> _Estratto della pagina_

____________________

Questa terra è sempre più da bere ... Enologia. La rinascita della produzione vitivinicola uno, dei settori di eccellenza della Sicilia È cominciata con il Nero d’Avola. Poi sono stati riscoperti l’inzolia, il Catarratto, il Grillo... E non è finita... Possiede il vigneto più grande d’Italia. Con 118 mila ettari di vigne, la Sicilia rappresenta il 17% dell’intero patrimonio produttivo nazionale. Ed è una delle regioni vinicole più trendy del Paese: da qualche anno, il vino siciliano si è conquistato un posto al sole sul mercato domestico e spazi di grande notorietà anche oltre confine. Protagonista della rinascita enologica della regione è il Nero d’Avola, il vitigno superstar delle uve rosse siciliane.
Ma fanno la loro parte anche i bianchi Inzolia, Catarratto, Grillo: freschi e intriganti.
Armi molto efficaci nelle mani dei vignaioli siciliani, intelligenti e con i piedi per terra, che hanno cavalcato l’onda investendo in qualità, orgogliosi dei risultati raggiunti e di essersi scrollati di dosso la vecchia immagine delle autocisterne del loro vino dirette al Nord della Penisola (e in Francia) per irrobustire la produzione altrui. Ma anche consapevoli che la competizione sempre più dura e globale non permetterà di vivere sugli allori. Va detto, inoltre, che La Sicilia del vino ha tuttora due facce: quella del vino sfuso (di qualità medio-bassa) che è da tempo in grossa difficoltà e quella del vino imbottigliato che, pur rappresentando solo il 15% della produzione totale, veleggia con il vento in poppa e rappresenta l’immagine della Sicilia del vino.
Chi sono i protagonisti di questa terra? La regione è un concentrato di aziende di valore. Aziende storiche, sinonimo di grandi vini, come la blasonata Tasca d’Almerita, del conte Lucio e dei suoi figli Giuseppe e Alberto, bandiera dell’isola, e altre più giovani come quella dei fratelli Diego e Alberto Cusumano. Cantine già affermate sulla piazza internazionale, come Donnafugata della famiglia Rallo, tra le realtà più significative e apprezzate dell’isola e altre che hanno alle spalle poche vendemmie come la Tenuta di Serramarrocco del barone Marco Marrocco Trischitta, vignaiolo per passione oltre che manager della Aon, multinazionale di brokeraggio assicurativo. Altri esempi? Planeta, la cantina guidata dai cugini Alessio, Francesca e Santi Planeta, simbolo del successo del vino siciliano.
E, ancora, la cantina Benanti, culla dei vini dell’Etna; Zisola, prezioso investimento siciliano dei marchesi Mazzei, nobile casata toscana; Calatrasi, dell’ex medico convertito alla vigna Maurizio Miccichè; Tenuta Rapitalà, bella appendice siciliana del Gruppo italiano vini; Feudo Maccari proprietà dell’imprenditore tessile Antonio Moretti, che ha già raccolto successi con i vini della Tenuta Sette Ponti in Toscana; Settesoli, cooperativa di alta qualità.
Ben 65 tra le più importanti imprese del comparto vitivinicolo regionale si raccolgono in Assovini Sicilia, l’associazione presieduta da Lucio Tasca d’Almerita, che ha appena archiviato la quarta edizione di Sicilia en primeur, evento riservato agli addetti ai lavori (che assegnano un punteggio alla qualità dell’ultima vendemmia) che rappresenta uno dei più efficaci trait d’union del vino siciliano con le piazze internazionali.
Il rating della vendemmia 2006? Cinque stelle, ovvero meglio di così, non si può.

____________________

Dati estratti da una raccolta
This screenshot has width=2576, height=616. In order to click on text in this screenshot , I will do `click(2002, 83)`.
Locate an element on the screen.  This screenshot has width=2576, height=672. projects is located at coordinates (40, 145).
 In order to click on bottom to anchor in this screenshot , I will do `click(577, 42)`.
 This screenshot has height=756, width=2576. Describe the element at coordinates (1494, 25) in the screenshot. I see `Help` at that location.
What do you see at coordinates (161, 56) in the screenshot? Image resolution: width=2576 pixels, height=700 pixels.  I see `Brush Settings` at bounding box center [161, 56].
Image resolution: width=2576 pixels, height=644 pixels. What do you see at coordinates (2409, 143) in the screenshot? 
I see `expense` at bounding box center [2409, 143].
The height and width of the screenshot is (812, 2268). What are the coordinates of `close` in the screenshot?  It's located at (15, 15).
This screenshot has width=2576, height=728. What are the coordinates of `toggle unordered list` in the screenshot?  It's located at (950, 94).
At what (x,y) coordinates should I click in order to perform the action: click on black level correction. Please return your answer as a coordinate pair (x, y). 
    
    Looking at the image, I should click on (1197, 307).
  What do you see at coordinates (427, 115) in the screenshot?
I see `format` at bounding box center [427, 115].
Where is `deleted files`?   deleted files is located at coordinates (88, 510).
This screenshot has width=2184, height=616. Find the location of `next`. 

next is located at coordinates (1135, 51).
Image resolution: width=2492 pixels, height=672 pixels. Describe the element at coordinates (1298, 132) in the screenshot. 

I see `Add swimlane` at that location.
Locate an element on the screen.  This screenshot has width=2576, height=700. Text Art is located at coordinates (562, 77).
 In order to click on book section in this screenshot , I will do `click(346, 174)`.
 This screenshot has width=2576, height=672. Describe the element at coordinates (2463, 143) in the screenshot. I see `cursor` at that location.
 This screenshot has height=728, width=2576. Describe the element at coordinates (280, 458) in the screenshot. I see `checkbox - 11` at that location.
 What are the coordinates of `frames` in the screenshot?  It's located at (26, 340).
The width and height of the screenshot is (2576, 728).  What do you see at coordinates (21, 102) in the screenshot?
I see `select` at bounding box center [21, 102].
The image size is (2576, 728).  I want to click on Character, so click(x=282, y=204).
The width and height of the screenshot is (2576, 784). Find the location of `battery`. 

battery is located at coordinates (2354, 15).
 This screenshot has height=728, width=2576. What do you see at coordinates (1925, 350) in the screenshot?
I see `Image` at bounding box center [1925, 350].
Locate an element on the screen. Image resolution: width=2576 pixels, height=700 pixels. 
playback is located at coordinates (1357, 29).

____________________

> _Compito assegnato A_
Trascrivi dall'articolo sul vino siciliano il passo compreso tra "Ben 65 tra le" e "non si può.", estremi inclusi.
> _Compito assegnato B_
Riscrivi in forma di elenco il paragrafo dell'articolo sul vino siciliano che comincia con "E, ancora, la cantina Benanti", conservandone i fatti principali.

> _Soluzione A_
Ben 65 tra le più importanti imprese del comparto vitivinicolo regionale si raccolgono in Assovini Sicilia, l’associazione presieduta da Lucio Tasca d’Almerita, che ha appena archiviato la quarta edizione di Sicilia en primeur, evento riservato agli addetti ai lavori (che assegnano un punteggio alla qualità dell’ultima vendemmia) che rappresenta uno dei più efficaci trait d’union del vino siciliano con le piazze internazionali.
Il rating della vendemmia 2006? Cinque stelle, ovvero meglio di così, non si può.

> _Soluzione B_
- Benanti: culla dei vini dell'Etna.
- Zisola: investimento siciliano dei marchesi Mazzei, nobile casata toscana.
- Calatrasi: appartiene a Maurizio Miccichè, ex medico convertito alla vigna.
- Tenuta Rapitalà: appendice siciliana del Gruppo italiano vini.
- Feudo Maccari: proprietà dell'imprenditore tessile Antonio Moretti, che ha già avuto successo con i vini della Tenuta Sette Ponti in Toscana.
- Settesoli: cooperativa di alta qualità.